Also note: Python 3.7 is EOL 2023-06. Should we write a test/time bomb for that?
Its a shame there is not a 😂 emoji as a github reaction. Yeah, I think that is a good idea. I think it makes sense to add that sort of test or alert at the top namespace level. So, I would propose adding a new dir at the repo root, tests
, that would hold package wide scheduled notifications if you will. Thoughts? I can throw in a PR that adds that if we are in agreement.
Wow there are a lot of tests.
Yeah, sorry about that. Ive been using pytest-xdist
locally to speed up testing. It allows you to run pytest
s in parallel (e.g. pytest -n auto
). I think it makes sense to change this in our github actions that run tests to increase testing speeds.
So far, I'm getting four failed tests with output similar to the following:
src/hydrotools/svi_client/clients.py:96: in get df = gpd.GeoDataFrame.from_features(request.json()) # type: ignore env/lib/python3.8/site-packages/forge/_revision.py:328: in inner return callable(*mapped.args, **mapped.kwargs) env/lib/python3.8/site-packages/hydrotools/_restclient/async_helpers.py:55: in wrap return self._add_to_loop(coro(*args, **kwargs)) env/lib/python3.8/site-packages/hydrotools/_restclient/async_helpers.py:23: in _add_to_loop return self._loop.run_until_complete(coro) /usr/lib/python3.8/asyncio/base_events.py:616: in run_until_complete return future.result() _ _ _ _ _ _ _ _ _ _ _ _ _ _ _ _ _ _ _ _ _ _ _ _ _ _ _ _ _ _ _ _ _ _ _ _ _ _ _ _ _ _ _ _ _ _ _ _ _ _ _ _ _ _ _ _ _ _ _ _ _ _ _ _ _ _ _ _ _ _ _ _ _ _ _ self = <ClientResponse(https://services3.arcgis.com/ZvidGQkLaDJxRSJ2/ArcGIS/rest/services/Overall_2016_Tracts/FeatureServer/0... 'X-Amz-Cf-Pop': 'IAD66-C2', 'X-Amz-Cf-Id': 'ii7DXKcsjxbgUbtPvvW9ZR6sI8JK5VvNGM1a09vsOPLl7uF5uGsMWQ==', 'Age': '180')> async def json( self, *, encoding: Optional[str] = None, loads: JSONDecoder = DEFAULT_JSON_DECODER, content_type: Optional[str] = "application/json", ) -> Any: """Read and decodes JSON response.""" if self._body is None: await self.read() if content_type: ctype = self.headers.get(hdrs.CONTENT_TYPE, "").lower() if not _is_expected_content_type(ctype, content_type): > raise ContentTypeError( self.request_info, self.history, message=( "Attempt to decode JSON with " "unexpected mimetype: %s" % ctype ), headers=self.headers, ) E aiohttp.client_exceptions.ContentTypeError: 0, message='Attempt to decode JSON with unexpected mimetype: text/plain', url=URL('https://services3.arcgis.com/ZvidGQkLaDJxRSJ2/ArcGIS/rest/services/Overall_2016_Tracts/FeatureServer/0/query?returnExceededLimitFeatures=true&where=1%3D1&f=pgeojson&outFields=STATE,ST_ABBR,COUNTY,ST,STCNTY,FIPS,RPL_THEME1,RPL_THEME2,RPL_THEME3,RPL_THEME4,RPL_THEMES,SPL_THEME1,SPL_THEME2,SPL_THEME3,SPL_THEME4,SPL_THEMES&returnGeometry=true') env/lib/python3.8/site-packages/aiohttp/client_reqrep.py:1097: ContentTypeError
I thought I might need to install
pytest-aiohttp
, but I get this error:ERROR: pip's dependency resolver does not currently take into account all the packages that are installed. This behaviour is the source of the following dependency conflicts. hydrotools-restclient 3.0.5 requires aiohttp<=3.7.4.post0, but you have aiohttp 3.8.1 which is incompatible.

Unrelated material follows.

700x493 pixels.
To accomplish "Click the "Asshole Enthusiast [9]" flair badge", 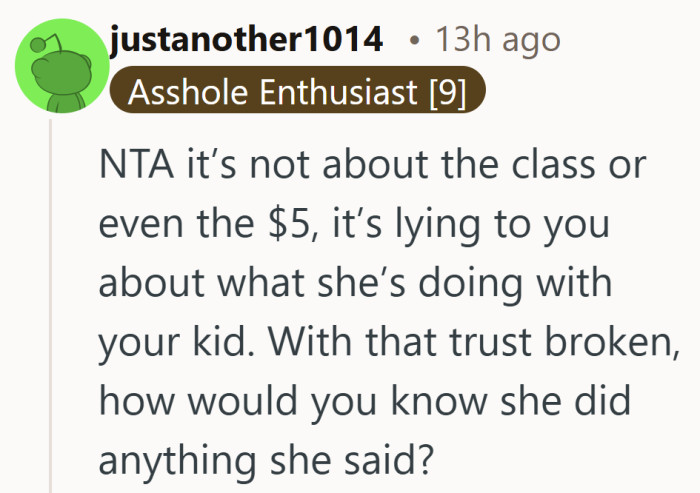I will click(x=298, y=93).
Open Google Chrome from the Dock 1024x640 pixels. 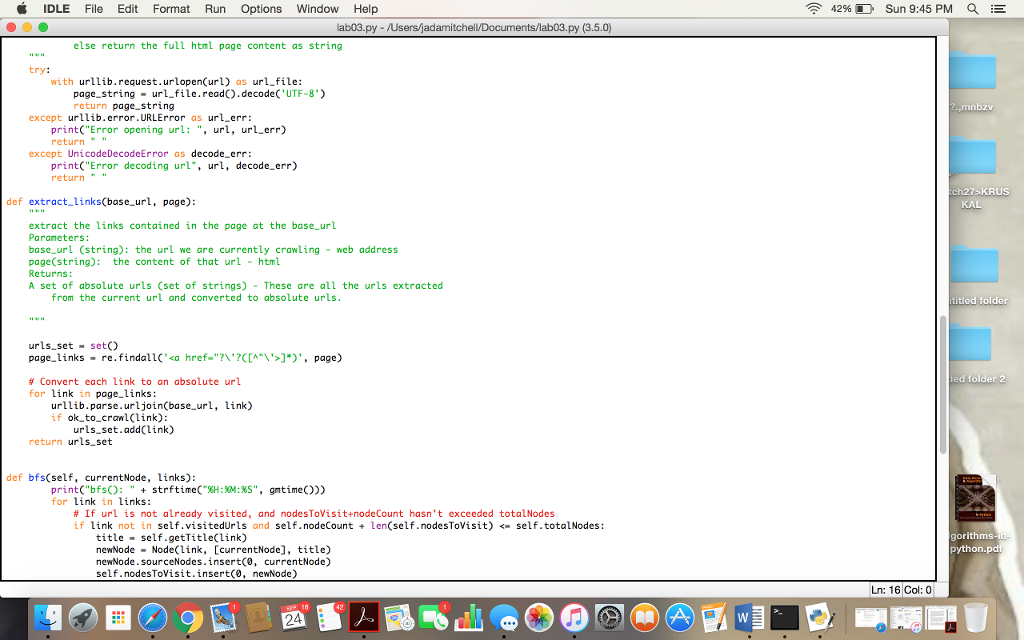coord(188,620)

Yeah, I should have mentioned that in a comment. The four integration tests that are failing are requesting census tract scale svi data for the entire country in geojson from an ESRI feature service. I haven't looked into why the requests are failing, but after testing that you can retrieve census tract data for the entire country in the ESRI protobuf format, I think this is likely a data serialization and response timeout issue on the ESRI feature server's side.
On Friday, I verified that can request census tract data for the entire country in ESRI pbf and verified that I can de-serialize the response using this protobuf schema. Moving forward, I think it makes sense to use the esri protobuf format to get around this issue. What this means is I will need to generate python bindings for the aforementioned pbf schema and use the bindings to go from pbf to json to generate the dataframe. I think in general this is a good idea as it will reduce download time and size for users.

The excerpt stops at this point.